:: EXERCISE BRIEF ::
Copy out the entire mailing list post about too many DNS records word for word.

:: READING TEXT ::

········

Question about "too many records"
Tim Daneliuk
thronobulax at gmail.com
Thu Aug 1 22:52:25 UTC 2024
On 8/1/24 17:14, John Thurston wrote:
> After reading the CVE description, it isn't clear to me how the degraded performance is manifest.
>
> If 300 A-records exist for the name 'foo', do we expect:
>
> 1. queries for A-records for 'foo' will be slower than expected
> 2. all queries for 'foo' will be slower than expected
> 3. every query to the server will be slower than expected
> 4. something else
>
I also have a basic confusion about this general topic.
I got bit by this when I updated to .28 because I had some fairly
large round robin pools within our non-routable network.
In my (admittedly brief) research, I was under the impression that
the limitation was total number of records per type to reduce
the risk of cache poisoning, not for performance reasons.
If that's so, there needs to be a way to disable it by policy/option
for the local horizon in a split horizon implementation where one
might need a lot of records and the risk of cache poisoning is
essentially zero.

········

:: DATA PROVIDED ::
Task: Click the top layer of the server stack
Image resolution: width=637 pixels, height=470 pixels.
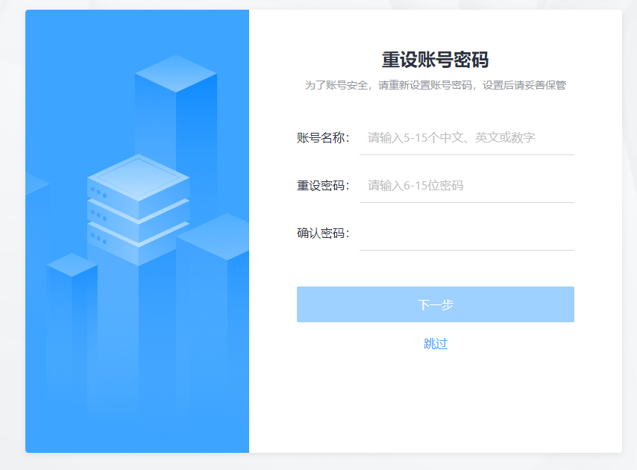Action: pos(138,179)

········

:: WRITTEN SOLUTION ::
Question about "too many records"
Tim Daneliuk
thronobulax at gmail.com
Thu Aug 1 22:52:25 UTC 2024
On 8/1/24 17:14, John Thurston wrote:
> After reading the CVE description, it isn't clear to me how the degraded performance is manifest.
>
> If 300 A-records exist for the name 'foo', do we expect:
>
> 1. queries for A-records for 'foo' will be slower than expected
> 2. all queries for 'foo' will be slower than expected
> 3. every query to the server will be slower than expected
> 4. something else
>
I also have a basic confusion about this general topic.
I got bit by this when I updated to .28 because I had some fairly
large round robin pools within our non-routable network.
In my (admittedly brief) research, I was under the impression that
the limitation was total number of records per type to reduce
the risk of cache poisoning, not for performance reasons.
If that's so, there needs to be a way to disable it by policy/option
for the local horizon in a split horizon implementation where one
might need a lot of records and the risk of cache poisoning is
essentially zero.